## Your task
The answer must consist of every record, printed exactly as it stands.

# # # #

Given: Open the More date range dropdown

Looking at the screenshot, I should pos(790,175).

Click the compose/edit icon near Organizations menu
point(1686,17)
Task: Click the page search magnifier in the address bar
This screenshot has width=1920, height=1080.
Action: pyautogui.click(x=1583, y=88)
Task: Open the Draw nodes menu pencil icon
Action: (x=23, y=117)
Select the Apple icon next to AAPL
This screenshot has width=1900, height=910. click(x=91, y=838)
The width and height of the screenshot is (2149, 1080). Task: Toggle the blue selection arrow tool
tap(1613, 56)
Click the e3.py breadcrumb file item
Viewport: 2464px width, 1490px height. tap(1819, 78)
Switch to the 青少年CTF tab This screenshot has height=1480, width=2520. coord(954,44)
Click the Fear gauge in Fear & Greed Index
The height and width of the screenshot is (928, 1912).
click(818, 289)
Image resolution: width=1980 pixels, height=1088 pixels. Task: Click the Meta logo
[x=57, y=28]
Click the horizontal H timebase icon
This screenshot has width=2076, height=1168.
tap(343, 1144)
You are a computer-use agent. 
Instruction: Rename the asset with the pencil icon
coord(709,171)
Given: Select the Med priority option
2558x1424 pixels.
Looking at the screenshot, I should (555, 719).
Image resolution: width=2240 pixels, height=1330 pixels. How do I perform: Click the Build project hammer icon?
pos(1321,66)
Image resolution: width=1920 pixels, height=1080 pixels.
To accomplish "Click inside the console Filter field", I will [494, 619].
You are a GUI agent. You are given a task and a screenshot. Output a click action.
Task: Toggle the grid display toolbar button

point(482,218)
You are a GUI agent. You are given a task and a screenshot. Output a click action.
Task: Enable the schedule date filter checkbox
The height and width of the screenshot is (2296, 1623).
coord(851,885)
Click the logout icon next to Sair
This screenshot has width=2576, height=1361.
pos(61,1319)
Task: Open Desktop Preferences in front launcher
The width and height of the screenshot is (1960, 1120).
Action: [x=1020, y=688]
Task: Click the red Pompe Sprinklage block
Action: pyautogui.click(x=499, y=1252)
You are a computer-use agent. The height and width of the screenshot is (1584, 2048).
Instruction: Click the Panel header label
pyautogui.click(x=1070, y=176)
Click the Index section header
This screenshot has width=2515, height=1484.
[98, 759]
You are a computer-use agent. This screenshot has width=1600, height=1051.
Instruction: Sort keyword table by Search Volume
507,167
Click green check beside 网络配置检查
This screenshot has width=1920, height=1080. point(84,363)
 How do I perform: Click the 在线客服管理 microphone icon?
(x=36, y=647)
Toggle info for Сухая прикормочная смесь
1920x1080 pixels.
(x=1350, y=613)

# # # #

## Response area
Given: Open the More date range dropdown

Looking at the screenshot, I should pos(790,175).

Click the compose/edit icon near Organizations menu
point(1686,17)
Task: Click the page search magnifier in the address bar
This screenshot has width=1920, height=1080.
Action: pyautogui.click(x=1583, y=88)
Task: Open the Draw nodes menu pencil icon
Action: (x=23, y=117)
Select the Apple icon next to AAPL
This screenshot has width=1900, height=910. click(x=91, y=838)
The width and height of the screenshot is (2149, 1080). Task: Toggle the blue selection arrow tool
tap(1613, 56)
Click the e3.py breadcrumb file item
Viewport: 2464px width, 1490px height. tap(1819, 78)
Switch to the 青少年CTF tab This screenshot has height=1480, width=2520. coord(954,44)
Click the Fear gauge in Fear & Greed Index
The height and width of the screenshot is (928, 1912).
click(818, 289)
Image resolution: width=1980 pixels, height=1088 pixels. Task: Click the Meta logo
[x=57, y=28]
Click the horizontal H timebase icon
This screenshot has width=2076, height=1168.
tap(343, 1144)
You are a computer-use agent. 
Instruction: Rename the asset with the pencil icon
coord(709,171)
Given: Select the Med priority option
2558x1424 pixels.
Looking at the screenshot, I should (555, 719).
Image resolution: width=2240 pixels, height=1330 pixels. How do I perform: Click the Build project hammer icon?
pos(1321,66)
Image resolution: width=1920 pixels, height=1080 pixels.
To accomplish "Click inside the console Filter field", I will [494, 619].
You are a GUI agent. You are given a task and a screenshot. Output a click action.
Task: Toggle the grid display toolbar button

point(482,218)
You are a GUI agent. You are given a task and a screenshot. Output a click action.
Task: Enable the schedule date filter checkbox
The height and width of the screenshot is (2296, 1623).
coord(851,885)
Click the logout icon next to Sair
This screenshot has width=2576, height=1361.
pos(61,1319)
Task: Open Desktop Preferences in front launcher
The width and height of the screenshot is (1960, 1120).
Action: [x=1020, y=688]
Task: Click the red Pompe Sprinklage block
Action: pyautogui.click(x=499, y=1252)
You are a computer-use agent. The height and width of the screenshot is (1584, 2048).
Instruction: Click the Panel header label
pyautogui.click(x=1070, y=176)
Click the Index section header
This screenshot has width=2515, height=1484.
[98, 759]
You are a computer-use agent. This screenshot has width=1600, height=1051.
Instruction: Sort keyword table by Search Volume
507,167
Click green check beside 网络配置检查
This screenshot has width=1920, height=1080. point(84,363)
 How do I perform: Click the 在线客服管理 microphone icon?
(x=36, y=647)
Toggle info for Сухая прикормочная смесь
1920x1080 pixels.
(x=1350, y=613)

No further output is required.